とはいえ想定内だ。由紀の学力ならかなり偏差値の高いところに行ける。母親の保険でまとまった金もあるので進学が現実的になったのだろう。
……もし母親が死ななければ大学には行けなかったかもしれない。皮肉だった。
「別にいいって。これ以上失うものなんてないし、あとは俺が頑張るだけなんだから」
大変かもしれない。失敗するかもしれない。
でも、頑張るしかない。由紀にならば、いくらでも祈ることができる。
「へぇ――覚悟はできてると」
目を見て問うてくる。俺は力を込めた。
「ここまで来たしな。あとたったの四カ月だし、楽勝だって」
実際は血反吐を吐く思いだった。勉強をしないと言ってもそこは受験生。毎週の模試、課外、宿題……。夏の暑さもあり、体も精神も限界すれすれだった。

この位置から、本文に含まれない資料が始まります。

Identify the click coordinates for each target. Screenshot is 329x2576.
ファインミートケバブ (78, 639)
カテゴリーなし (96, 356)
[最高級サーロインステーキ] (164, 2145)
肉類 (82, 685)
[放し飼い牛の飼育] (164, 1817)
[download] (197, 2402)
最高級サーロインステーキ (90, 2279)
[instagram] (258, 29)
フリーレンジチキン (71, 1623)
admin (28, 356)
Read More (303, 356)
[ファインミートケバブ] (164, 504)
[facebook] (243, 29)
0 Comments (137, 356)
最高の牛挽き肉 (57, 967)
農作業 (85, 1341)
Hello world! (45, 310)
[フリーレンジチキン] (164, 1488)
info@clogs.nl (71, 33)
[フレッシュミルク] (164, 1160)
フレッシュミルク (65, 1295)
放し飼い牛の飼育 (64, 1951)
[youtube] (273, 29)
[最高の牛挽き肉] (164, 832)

でも、由紀が大切だから。その思いだけで、いくらでも力が湧いてくるから。
「サクヤ……困ったときは言ってね? ボク、応援したいんだ。二人のこと」
ソラは微笑んでいた。優しく純粋な言葉だった。
少し、戸惑う。ソラは俺を責める権利があるはずだ。ひどい奴だと罵られても仕方ないと思える。
包み込むような慈愛の裏に強がりの気配を感じるのは邪推だろうか?
俺の思い上がりで、とっくに立ち直っているのだろうか?
返す言葉が見つからず黙っていると、ソラは苦笑した。
「最近ちょっと楽しいんだ。友達もできたし、マンガを描くのも面白いし、日本は大好きだし。だから大丈夫だよ。応援させてよ。力になりたいよ」
饒舌なソラは自分に言い聞かせているようだったが、「ああ……いつか頼むよ」としか言えなかった。距離感は曖昧なままだ。